• **Texto do exercício**:
Alguém aí conhece outro alguém traumatizado com peixe frito?

Caso sua resposta seja negativa, muito prazer, Flávia. A origem do drama vem de longa data: no auge dos meus singelos nove anos, quase fui brutalmente assassinada por uma posta (eu disse Posta) de peixe frito. Era domingo e a família estava toda reunida em um restaurante lotadérrimo. E eu era uma garotinha fresca: sempre tive aversão a tocar a comida com os dedos, o que significa que até mesmo o peixe era cuidadosamente destrinchado com garfo e faca (uma prévia das minhas habilidades com o bisturi). As reuniões da minha família nunca foram exatamente um mar de tranqüilidade: silogisticamente, levando em consideração que cada um de nós, Amaral que se preze, vale por seis, e de que à época éramos uma grande população completamente obstinada em congregar todos os ramos vivos da nossa vasta árvore genealógica em quaisquer eventos familiares – fossem estes almoços, batizados, formaturas, aniversários ou hospitalizações por diarréia – é fácil compreender porque, em todas as ocasiões, havia sempre uma situação propícia para a instalação do caos. Foi em meio à barulheira de vozes e talheres que senti aquele troço, que mais parecia um vergalhão de aço, estacionar na minha garganta. Esbugalhei os olhos e, com as mãos agarradas ao pescoço, tentei me fazer entender em meio à confusão.

• **Material fornecido**:
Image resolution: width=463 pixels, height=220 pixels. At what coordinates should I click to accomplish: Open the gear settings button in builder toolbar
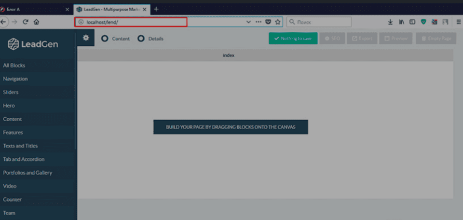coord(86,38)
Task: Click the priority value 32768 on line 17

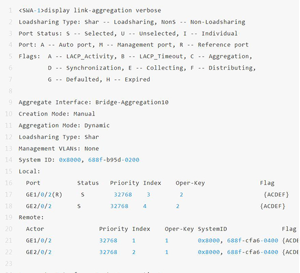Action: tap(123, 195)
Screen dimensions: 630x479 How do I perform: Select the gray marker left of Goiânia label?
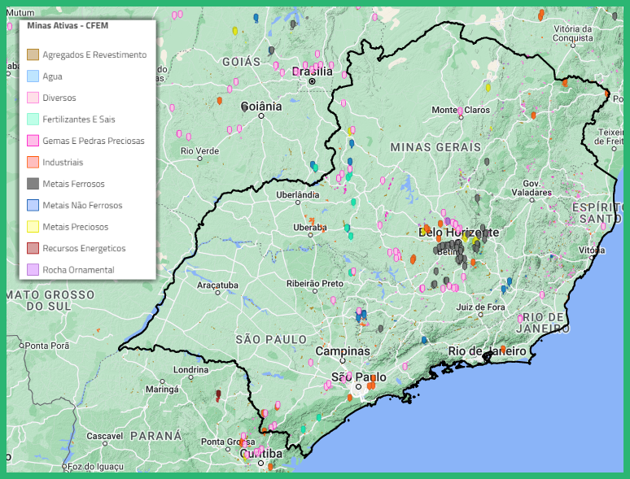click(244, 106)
--
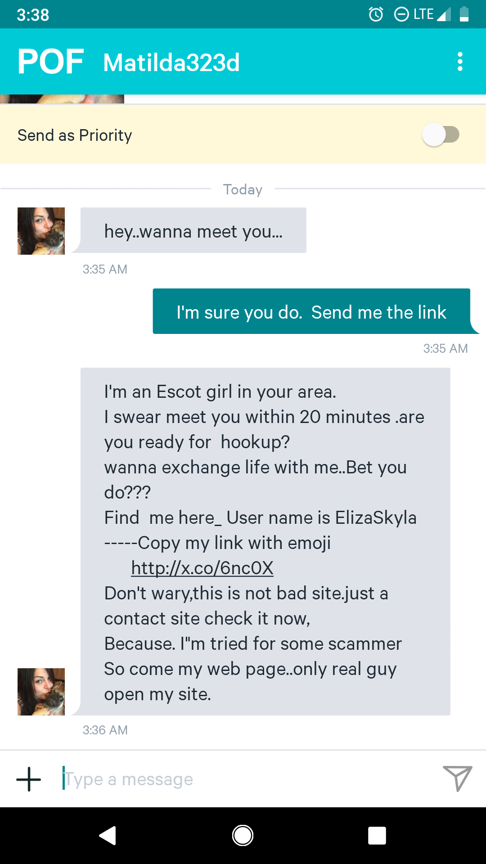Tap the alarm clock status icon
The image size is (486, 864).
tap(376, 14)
* * *
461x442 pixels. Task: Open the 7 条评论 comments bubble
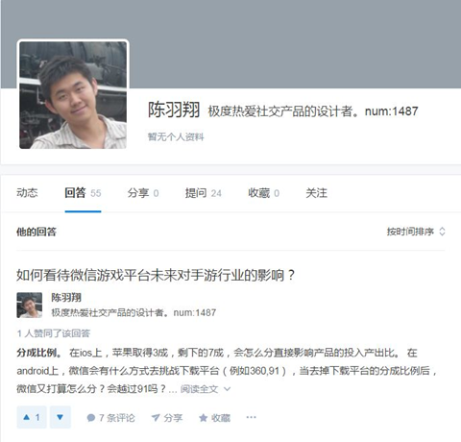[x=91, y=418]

• **O que fazer**:
Você consegue redigitar por inteiro o texto sobre o trauma com peixe frito, sem mudar nenhuma palavra nem sinal?

• **Solução**:
Alguém aí conhece outro alguém traumatizado com peixe frito?

Caso sua resposta seja negativa, muito prazer, Flávia. A origem do drama vem de longa data: no auge dos meus singelos nove anos, quase fui brutalmente assassinada por uma posta (eu disse Posta) de peixe frito. Era domingo e a família estava toda reunida em um restaurante lotadérrimo. E eu era uma garotinha fresca: sempre tive aversão a tocar a comida com os dedos, o que significa que até mesmo o peixe era cuidadosamente destrinchado com garfo e faca (uma prévia das minhas habilidades com o bisturi). As reuniões da minha família nunca foram exatamente um mar de tranqüilidade: silogisticamente, levando em consideração que cada um de nós, Amaral que se preze, vale por seis, e de que à época éramos uma grande população completamente obstinada em congregar todos os ramos vivos da nossa vasta árvore genealógica em quaisquer eventos familiares – fossem estes almoços, batizados, formaturas, aniversários ou hospitalizações por diarréia – é fácil compreender porque, em todas as ocasiões, havia sempre uma situação propícia para a instalação do caos. Foi em meio à barulheira de vozes e talheres que senti aquele troço, que mais parecia um vergalhão de aço, estacionar na minha garganta. Esbugalhei os olhos e, com as mãos agarradas ao pescoço, tentei me fazer entender em meio à confusão.